It has become perhaps the most important guiding principle of today’s world of data science: “data is truth.” The statisticians, programmers and machine learning experts that acquire and analyze the vast oceans of data that power modern society are seen as uncovering undeniable underlying “truths” about human society through the power of unbiased data and unerring algorithms. Unfortunately, data scientists themselves too often conflate their work with the search for truth and fail to ask whether the data they are analyzing can actually answer the questions they ask of it. Why can’t data scientists be more like those of the physical sciences that see not “universal truths” but rather “current consensus understanding?”
Given the sheer density of statisticians in the data sciences, it is remarkable how poorly the field adheres to statistical best practices like normalization and characterizing data before analyzing it. Programmers in the data sciences, too, tend to lack the deep numerical methods and scientific computing backgrounds of their predecessors, making them dangerously unaware of the myriad traps that await numerically-intensive codes.
Most importantly, however, somewhere along the way data science became about pursuing “truth” rather than “evidence.”
We see piles of numbers as containing indisputable facts rather than merely a given constructed reality capturing one possible interpretation.
In contrast, the hard sciences are about running experiments to collect evidence, building theories to describe that evidence and arriving at temporary consensus, together with the willingness to allow today’s understanding to be readily upended by new evidence or descriptive theories.
Most importantly, all evidence in the hard sciences is treated as suspect and tainted by the conditions of its collection, requiring triangulation and replication.
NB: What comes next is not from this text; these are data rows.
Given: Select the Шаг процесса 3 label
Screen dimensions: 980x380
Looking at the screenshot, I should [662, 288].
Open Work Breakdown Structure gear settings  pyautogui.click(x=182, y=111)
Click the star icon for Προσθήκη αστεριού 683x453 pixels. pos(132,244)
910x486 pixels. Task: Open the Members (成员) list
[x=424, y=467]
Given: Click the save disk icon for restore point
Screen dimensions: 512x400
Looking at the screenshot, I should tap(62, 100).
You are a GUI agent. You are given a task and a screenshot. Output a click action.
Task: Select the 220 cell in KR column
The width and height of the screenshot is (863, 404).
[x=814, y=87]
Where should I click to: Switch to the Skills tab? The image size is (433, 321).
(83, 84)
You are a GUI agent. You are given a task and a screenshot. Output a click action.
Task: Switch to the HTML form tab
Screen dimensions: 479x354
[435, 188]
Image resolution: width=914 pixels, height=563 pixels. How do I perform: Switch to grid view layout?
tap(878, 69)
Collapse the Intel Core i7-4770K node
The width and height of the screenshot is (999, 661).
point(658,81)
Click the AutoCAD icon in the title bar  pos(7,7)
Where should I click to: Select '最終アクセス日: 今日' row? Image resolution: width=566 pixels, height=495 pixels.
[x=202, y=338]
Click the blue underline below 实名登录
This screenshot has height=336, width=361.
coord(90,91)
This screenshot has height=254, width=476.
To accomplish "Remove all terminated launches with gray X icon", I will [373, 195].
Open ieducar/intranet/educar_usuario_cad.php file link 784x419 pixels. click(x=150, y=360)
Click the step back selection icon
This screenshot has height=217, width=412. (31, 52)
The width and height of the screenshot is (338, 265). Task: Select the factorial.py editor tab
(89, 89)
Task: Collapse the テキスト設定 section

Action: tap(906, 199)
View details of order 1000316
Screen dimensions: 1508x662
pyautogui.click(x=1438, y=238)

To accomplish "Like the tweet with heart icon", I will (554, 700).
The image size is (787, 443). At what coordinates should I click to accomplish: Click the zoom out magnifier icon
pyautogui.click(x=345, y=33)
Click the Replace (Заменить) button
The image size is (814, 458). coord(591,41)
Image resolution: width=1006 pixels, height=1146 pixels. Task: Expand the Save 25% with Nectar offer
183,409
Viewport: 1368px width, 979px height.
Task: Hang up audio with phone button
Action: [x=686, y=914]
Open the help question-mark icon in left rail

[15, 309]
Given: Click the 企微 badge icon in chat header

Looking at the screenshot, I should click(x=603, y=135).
This is in marked opposition to the data sciences’ habit of relying on single datasets and failing to run even the most basic of characterization tests.
In the sciences, all knowledge is accepted to be temporary, based on the limitations of experimentation, simulation and current theories. Experiments are run to gather evidence to either confirm or contradict current theories. In turn, theories are adjusted to fit the current available evidence. Experiments that appear to strongly contradict existing understanding are subjected to extensive replication until the preponderance of evidence leaves no other available conclusion but that current theory must be amended to account for this new information.
Even basic “laws” are viewed not as dogmatic undisputed truth, but rather evidentiary understanding that has withstood all attempts to refute it, but which may eventually be replaced by new knowledge.
The hard sciences are replete with disagreements, novel experiments that contradict existing theories and competing theories without an obvious winner. Yet, physicists and chemists do not speak of “truth” and “fiction,” they speak work to gather evidence on behalf or against each possible explanation.
Most importantly, the hard sciences balance available evidence gathered through experimentation with designing new experimentation to gather currently unavailable evidence with theory to explain it all.
In contrast, data science has increasingly become about making use of the easiest obtainable data, not the data that best answers the question at hand.
In fact, much of the bias of deep learning comes from the reliance of the AI community on free data rather than paying to create minimally biased data.
Much like deep learning, the broader world of data science has been marred by its fixation on free data, rather than the best data. Look across the output of any major company’s data science division and one will find that most of their analyses are based on whatever data the company already has at hand or can obtain freely from the web or cheaply from vendors or itself.
Few companies step back to ask what the best data for any given question would be and have sufficient resources and budget to create that dataset. Instead, data science divisions are typically asked to produce ever more analyses ever faster and ever more efficiently with ever fewer resources per analysis.
Rather than spend months commissioning and executing a methodologically sound survey instrument to collect consumer feedback about a new product, the modern data sciences division is far more likely to turn to what it knows: running a few keyword searches on Twitter and pasting the resulting graphs into a PDF report.
In fact, few data scientists are even familiar with survey design, let alone understand that keyword searching tweets may yield a result that bears little resemblance to reality.
The hard sciences attempt to find new ways of analyzing existing data to answer the field’s questions but are constantly designing new experiments to gather new data. Data science has become more about analyzing existing data and trying to find some way of connecting it back to the given question. Creating new datasets is typically viewed as out of scope.
Yet, quantitative analysis lends the aura of “truth” organically emerging from massive piles of data examined by unerring machines.
All of the badly biased data, flawed algorithms, random seeds, wildly wrong estimations, confirmation bias and myriad other damaging influences on our results are hidden from the ultimate consumers of those results by the mesmerizing “Apple effect” of beautiful graphs that convey hard certainty in what may amount to nothing more than random guesses based on wrong data analyzed by flawed algorithms with bad parameters.
None of this matters, however, because data science has become about lending false credibility to decisions we’ve already made, rather than seeking out what our data tells us.
In short, we search our data until we can find evidence to support our preordained conclusions, wrapping them in the false security of “big data” and the assumption that from large enough data emerges indisputable “truth.”